● **AANGELEVERDE TEKST**:

═══

Het Hof heeft in verschillende zaken de internationale bevoegdheid in het kader van internationaal goederenvervoer behandeld. Deze zaken hebben evenwel geen betrekking op de bijzondere bevoegdheid voor een overeenkomst betreffende goederenvervoer in de zin van artikel 5, punt 1, onder b), van de Brussel I-verordening, die het onderwerp is van dit verzoek om een prejudiciële beslissing.
25.
Wat goederenvervoer over land betreft, hebben deze uitspraken hoofdzakelijk betrekking op het CMR-verdrag en de werkingssfeer van dat verdrag. Het Hof heeft echter geoordeeld dat het aan de nationale rechters is om te besluiten of een geschil binnen de werkingssfeer van het CMR-verdrag valt14., en in de onderhavige zaak heeft de Vaasan hovioikeus in Finland geconcludeerd dat het CMR-verdrag ratione materiae niet van toepassing is, aangezien de zaak gecombineerd vervoer betreft.
26.
Om die reden heeft de Korkein oikeus de prejudiciële vraag betreffende de uitlegging van artikel 5, punt 1, onder b), van de Brussel I-verordening gesteld, op grond dat het CMR-verdrag niet-toepasselijk is.15.
27.

═══

● **MATERIAAL**:
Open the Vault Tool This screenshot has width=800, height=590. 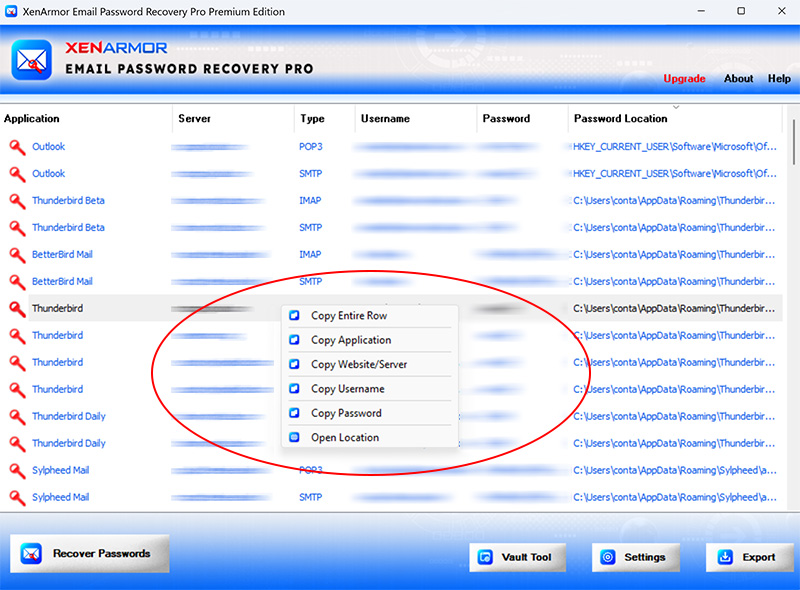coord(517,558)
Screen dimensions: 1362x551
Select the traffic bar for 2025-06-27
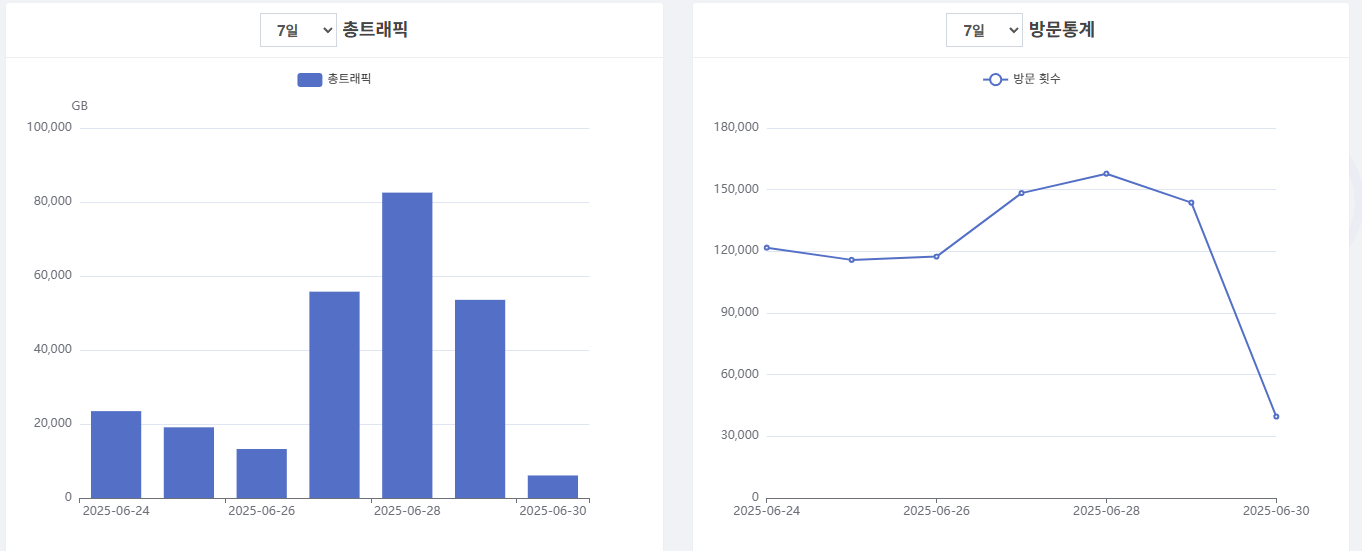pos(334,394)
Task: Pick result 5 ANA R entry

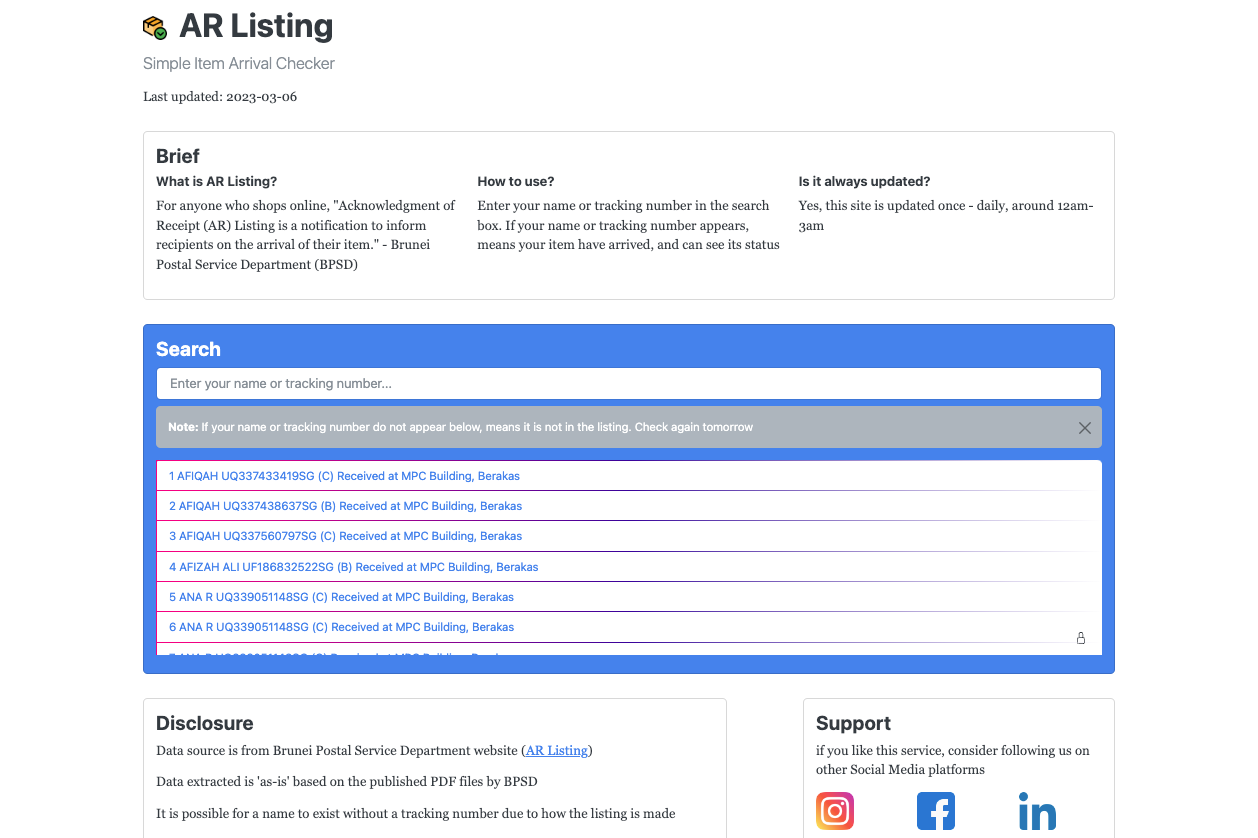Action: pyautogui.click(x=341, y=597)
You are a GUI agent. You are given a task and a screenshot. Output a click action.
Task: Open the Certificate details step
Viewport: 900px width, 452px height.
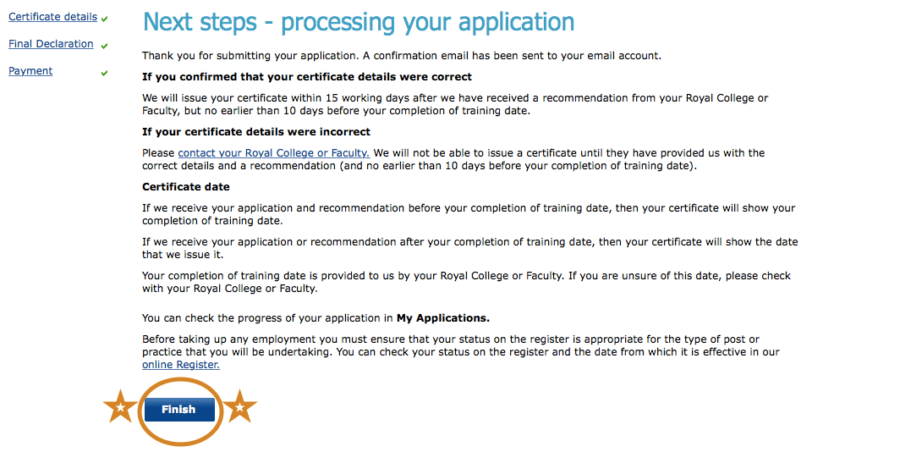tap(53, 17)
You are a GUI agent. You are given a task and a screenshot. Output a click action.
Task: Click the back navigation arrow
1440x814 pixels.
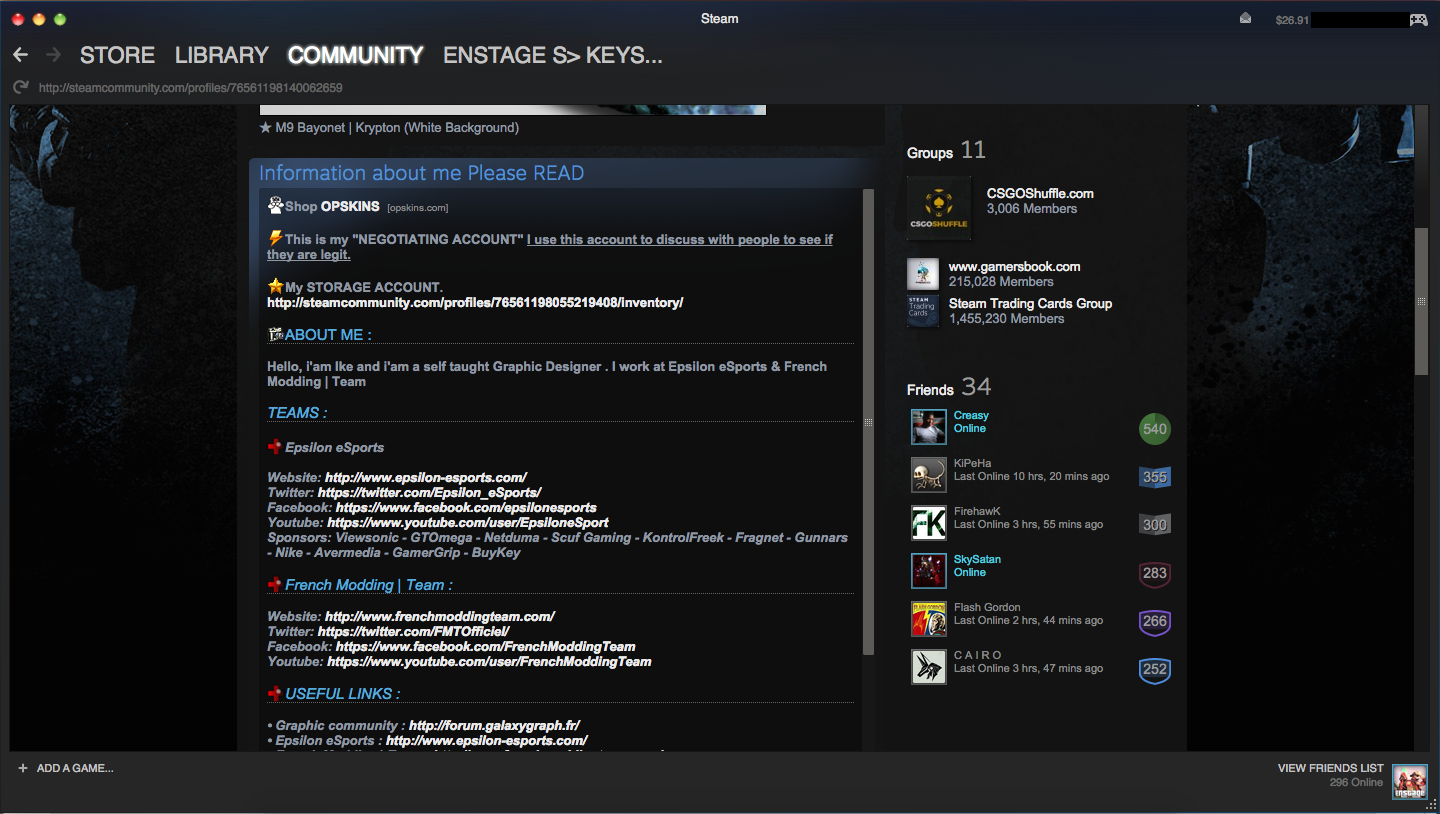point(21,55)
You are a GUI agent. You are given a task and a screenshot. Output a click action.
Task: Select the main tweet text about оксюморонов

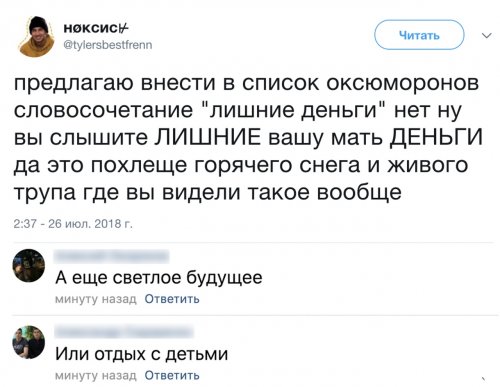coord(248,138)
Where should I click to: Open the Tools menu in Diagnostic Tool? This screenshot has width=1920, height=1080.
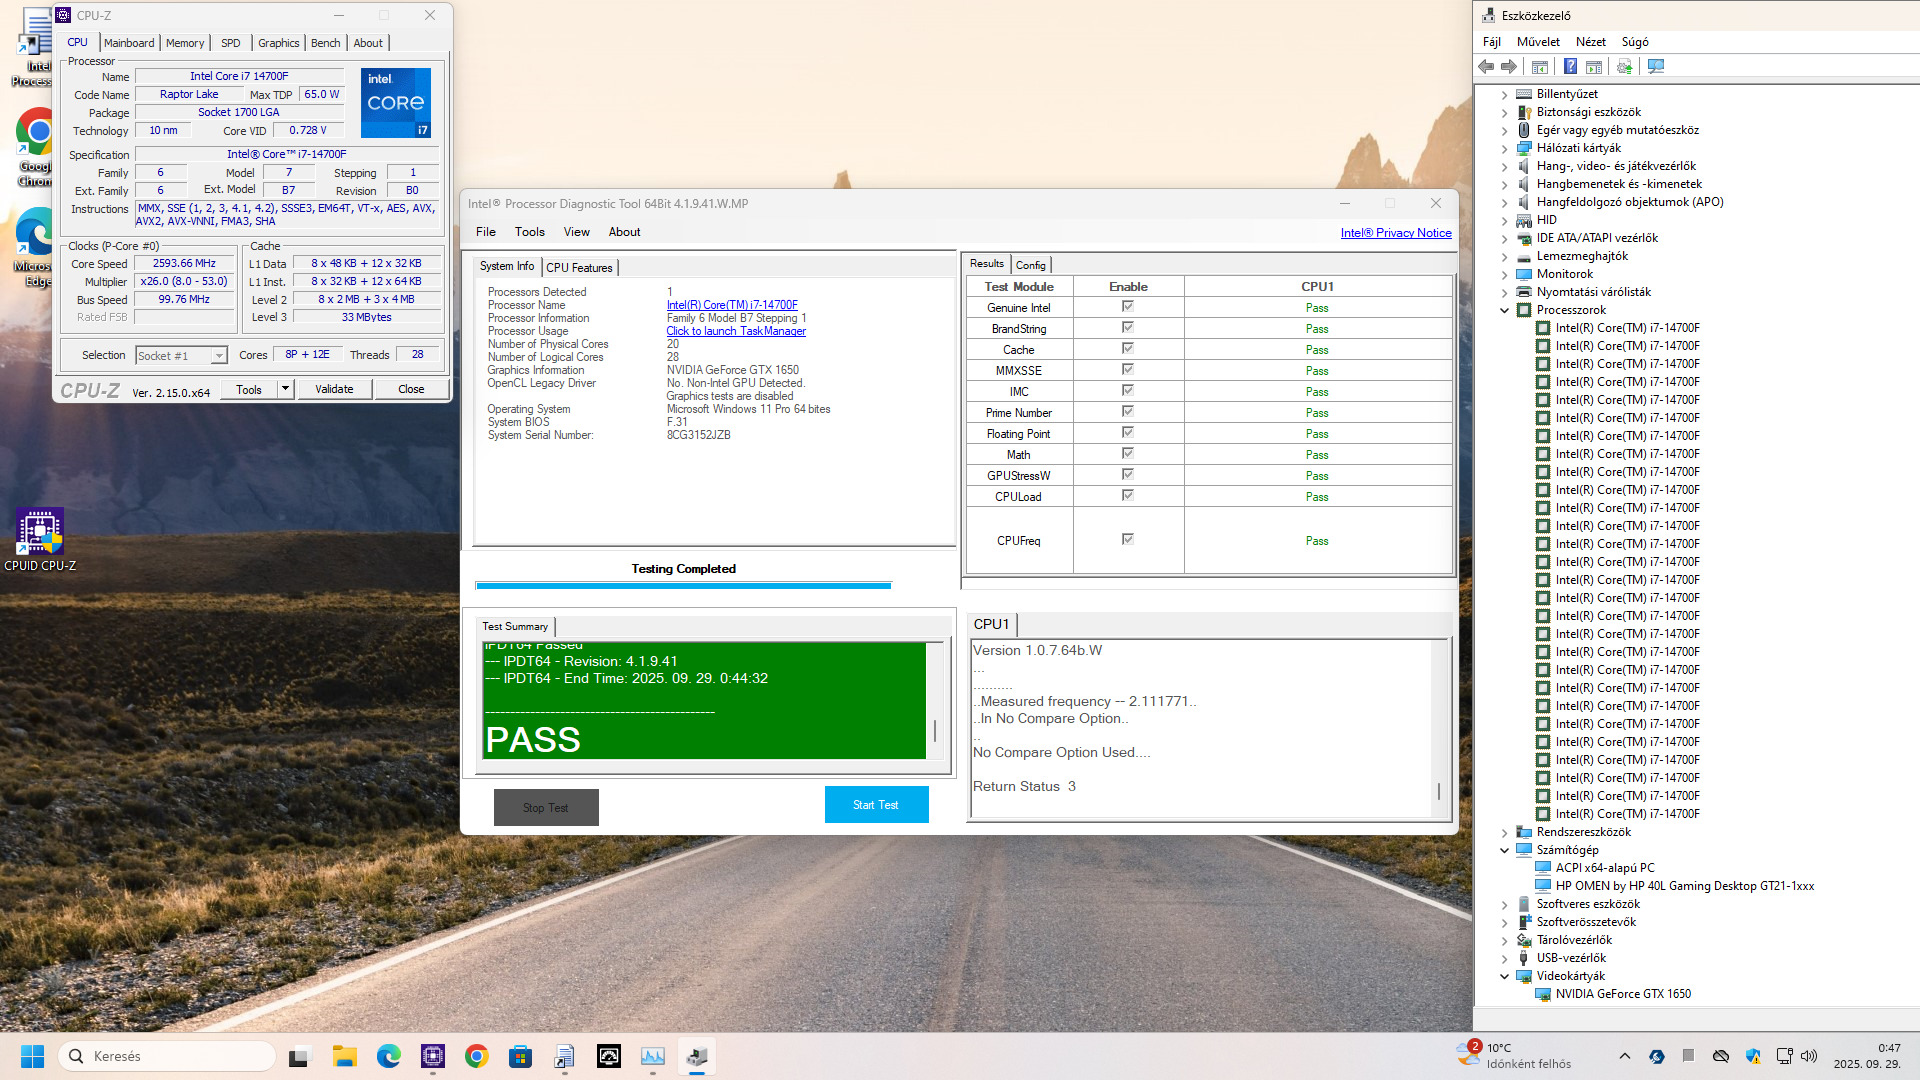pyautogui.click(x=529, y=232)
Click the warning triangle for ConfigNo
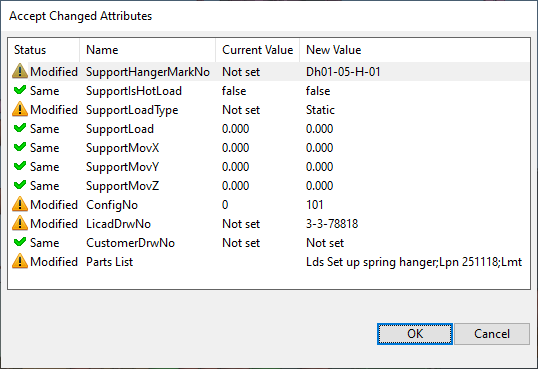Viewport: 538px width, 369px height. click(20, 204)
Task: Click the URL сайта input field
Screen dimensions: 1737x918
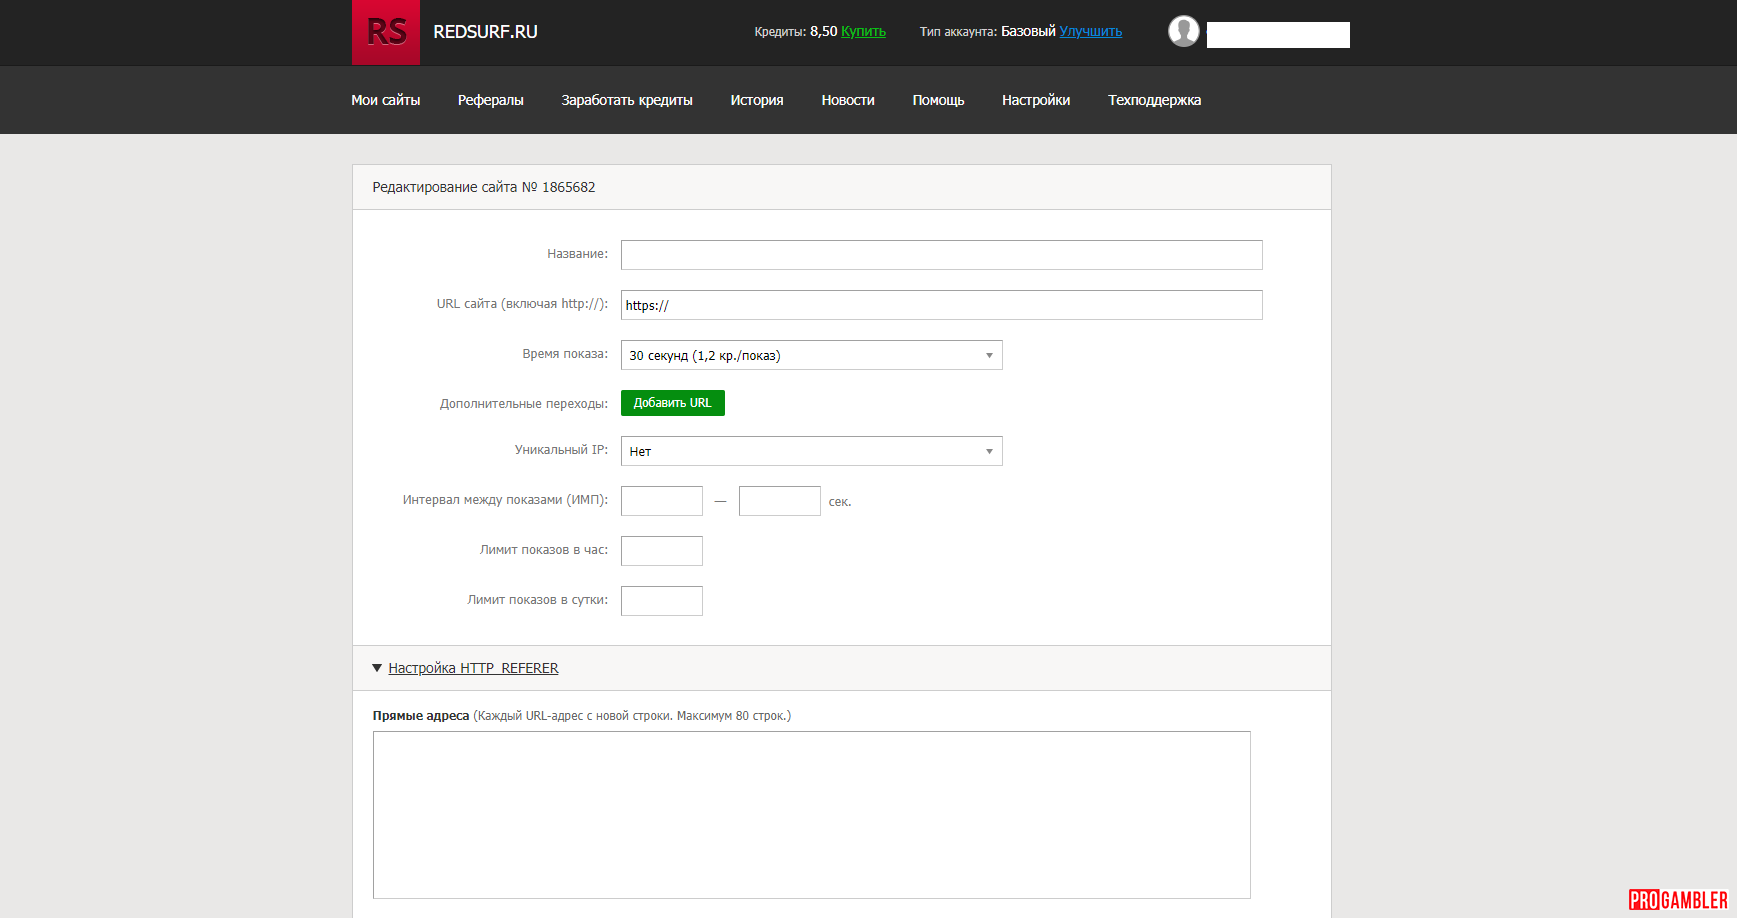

═══

● **UW OPDRACHT**: Herhaal uit de aangeleverde tekst letterlijk alles vanaf "Wat goederenvervoer over" tot en met "CMR-verdrag niet-toepasselijk is.15.".

● **DEFINITIEF ANTWOORD**:
Wat goederenvervoer over land betreft, hebben deze uitspraken hoofdzakelijk betrekking op het CMR-verdrag en de werkingssfeer van dat verdrag. Het Hof heeft echter geoordeeld dat het aan de nationale rechters is om te besluiten of een geschil binnen de werkingssfeer van het CMR-verdrag valt14., en in de onderhavige zaak heeft de Vaasan hovioikeus in Finland geconcludeerd dat het CMR-verdrag ratione materiae niet van toepassing is, aangezien de zaak gecombineerd vervoer betreft.
26.
Om die reden heeft de Korkein oikeus de prejudiciële vraag betreffende de uitlegging van artikel 5, punt 1, onder b), van de Brussel I-verordening gesteld, op grond dat het CMR-verdrag niet-toepasselijk is.15.